Target position records:
□ □ □ □ □
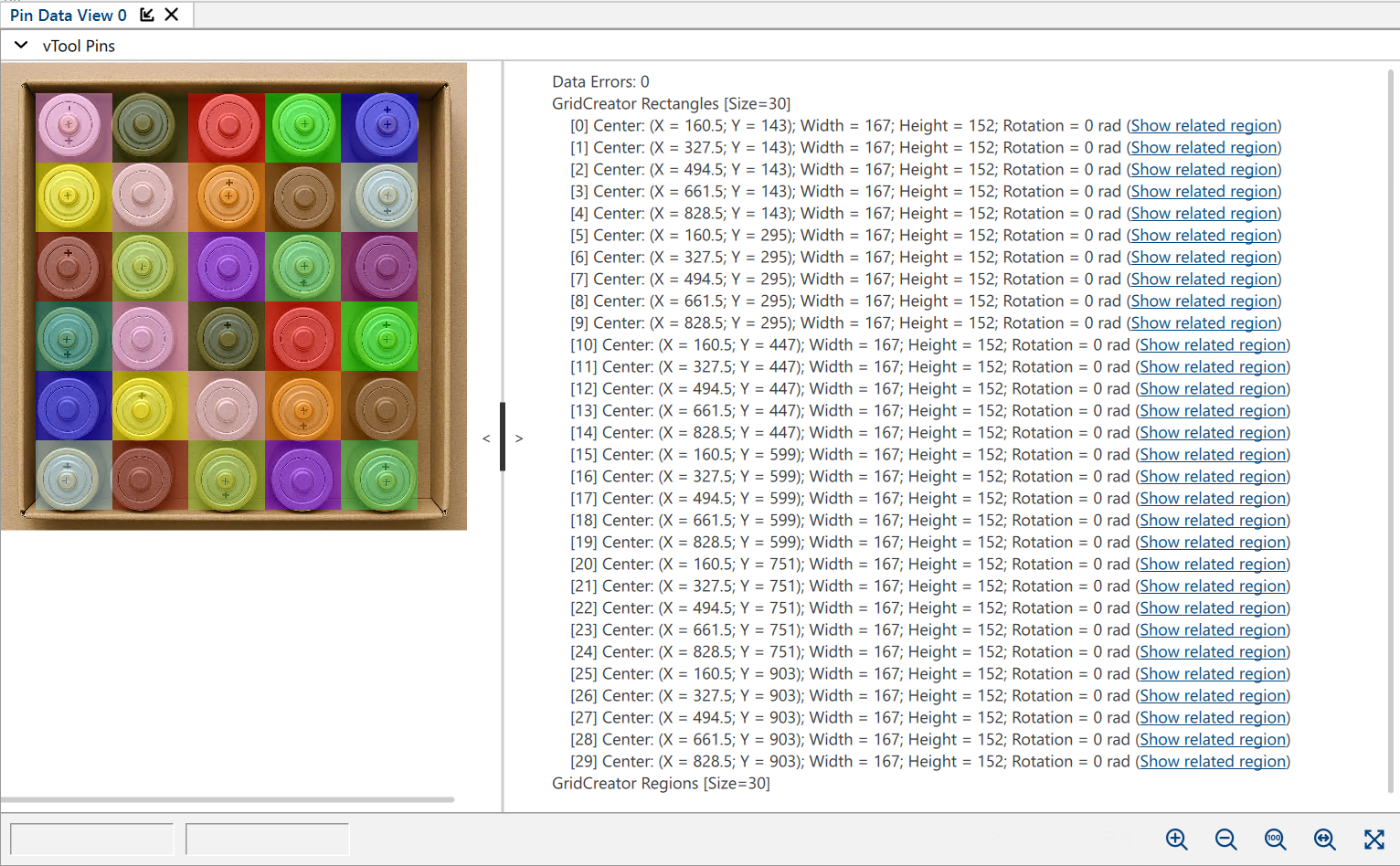Dock the Pin Data View 0 panel
1400x866 pixels.
(147, 15)
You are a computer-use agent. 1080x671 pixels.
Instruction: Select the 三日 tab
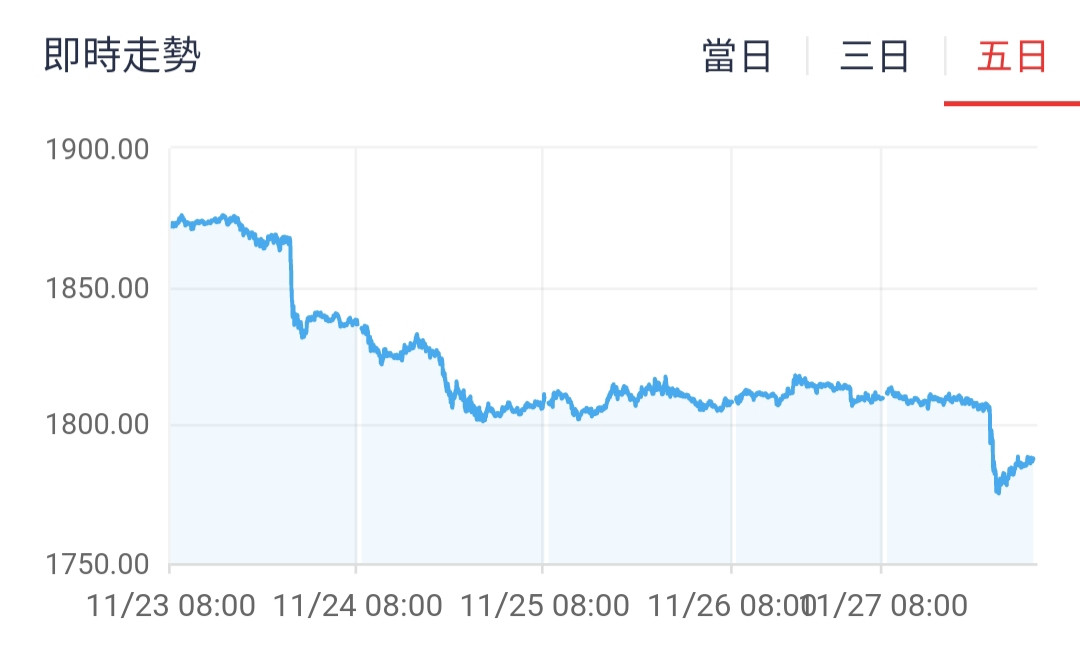(874, 57)
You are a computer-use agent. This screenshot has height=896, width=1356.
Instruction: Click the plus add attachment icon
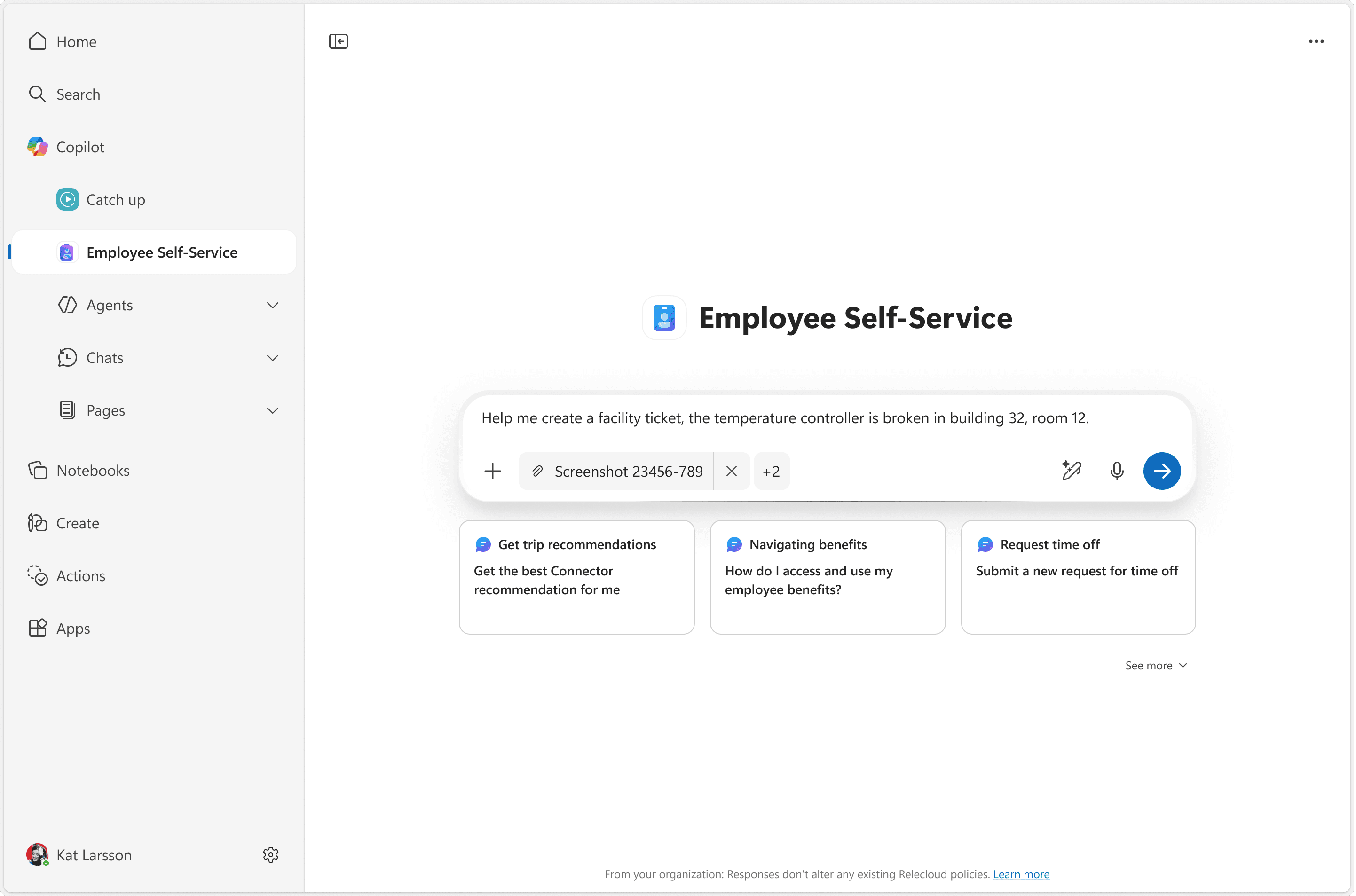click(493, 471)
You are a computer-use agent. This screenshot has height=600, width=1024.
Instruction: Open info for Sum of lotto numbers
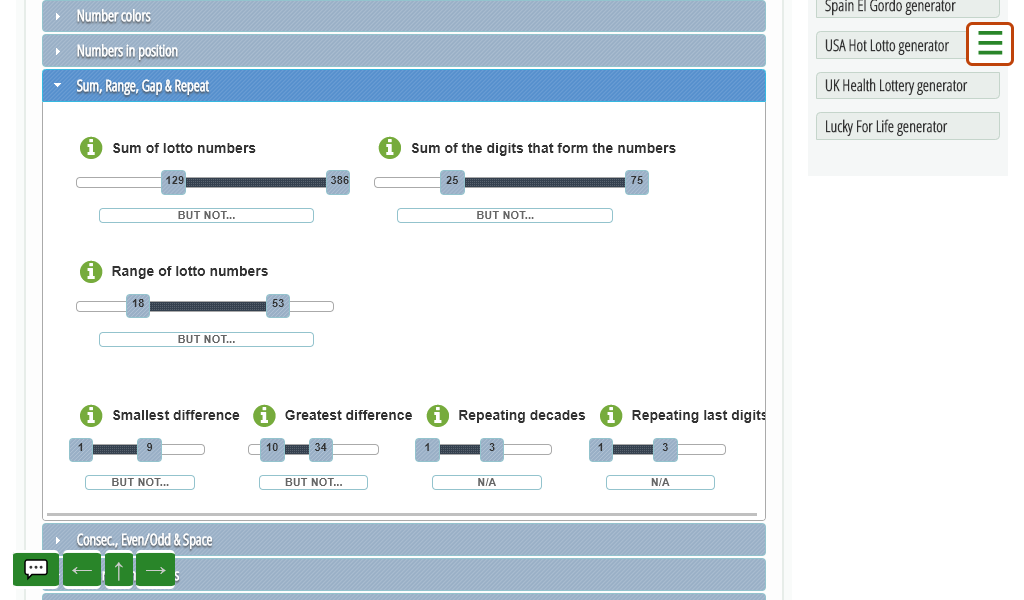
□ □ □ □ □
Reproduce all of the entries above word for word, leaving out the pictures.

Dock the Pin Data View 0 panel
1400x866 pixels.
(147, 15)
You are a computer-use agent. 1080x671 pixels.
Instruction: Select the 三日 tab
(874, 57)
You are a computer-use agent. This screenshot has height=896, width=1356.
Instruction: Click the plus add attachment icon
click(493, 471)
You are a computer-use agent. This screenshot has height=600, width=1024.
Instruction: Open info for Sum of lotto numbers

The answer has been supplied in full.